We collected data on 150 patients with benign ovarian tumors. The age of the patient group was (31.72±7.51) years, while that of the control group was (31.29±6.79) years, and the age difference between the two groups was not statistically significant (t=0.738, P=0.461). The differences in the indicators LH, FSH, T, AMH, and CEA, between the two groups, were not statistically significant, but the differences in E2, AFP, CA125, and CA199 were statistically significant (Table 1).

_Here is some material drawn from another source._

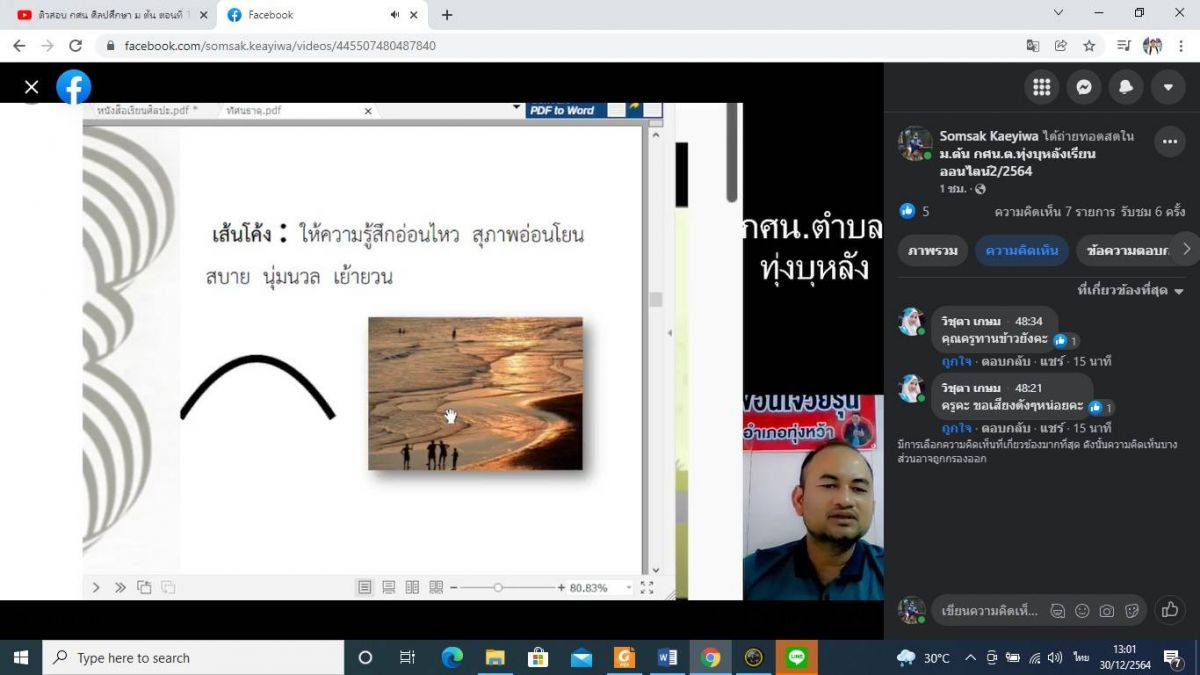The height and width of the screenshot is (675, 1200).
Task: Switch to the "ภาพรวม" tab
Action: (x=933, y=250)
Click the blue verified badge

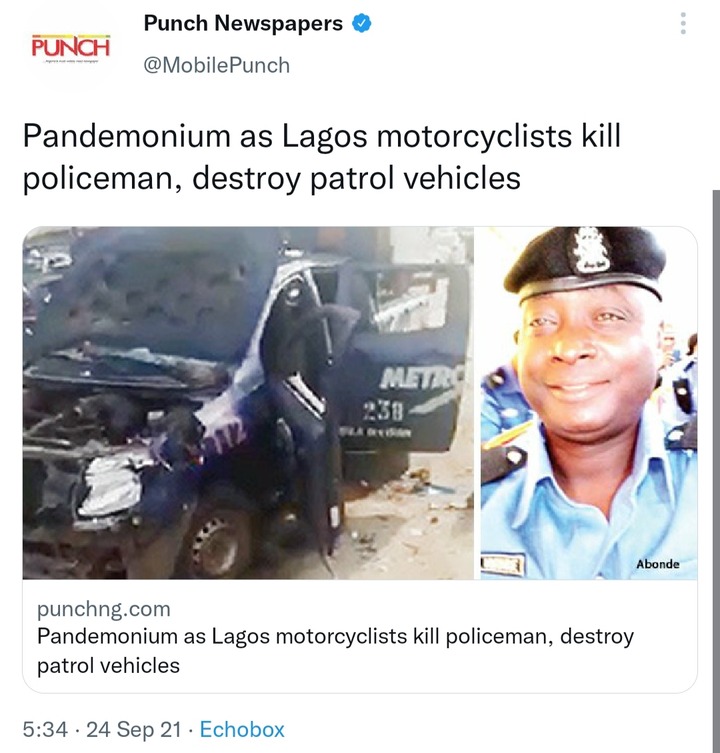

Table 1 Basic Information of the Study Population

Multifactorial Logistic Regression Analysis

Multi-factor logistic regression equations were constructed by including E2, AFP, CA125, and CA199. P < 0.001 for the model coefficients in the Omnibus test (likelihood ratio test) indicated that this fitted model was significant. Second, the Hosmer-Lemesho test revealed a good model fit superiority effect with a −2 log-likelihood value of 254.862 and P=0.993 (P > 0.05). The results indicated that elevated levels of E2, CA125, and CA199 significantly increased the risk of developing benign ovarian tumors. There was no statistically significant difference between AFP and the presence of benign ovarian tumors. Table 2 further analysis was performed, and the statistically significant indicators E2, CA125, and CA199 were incorporated into a new multi-factor logistic regression model, yielding the logistic regression equation. , Table 3.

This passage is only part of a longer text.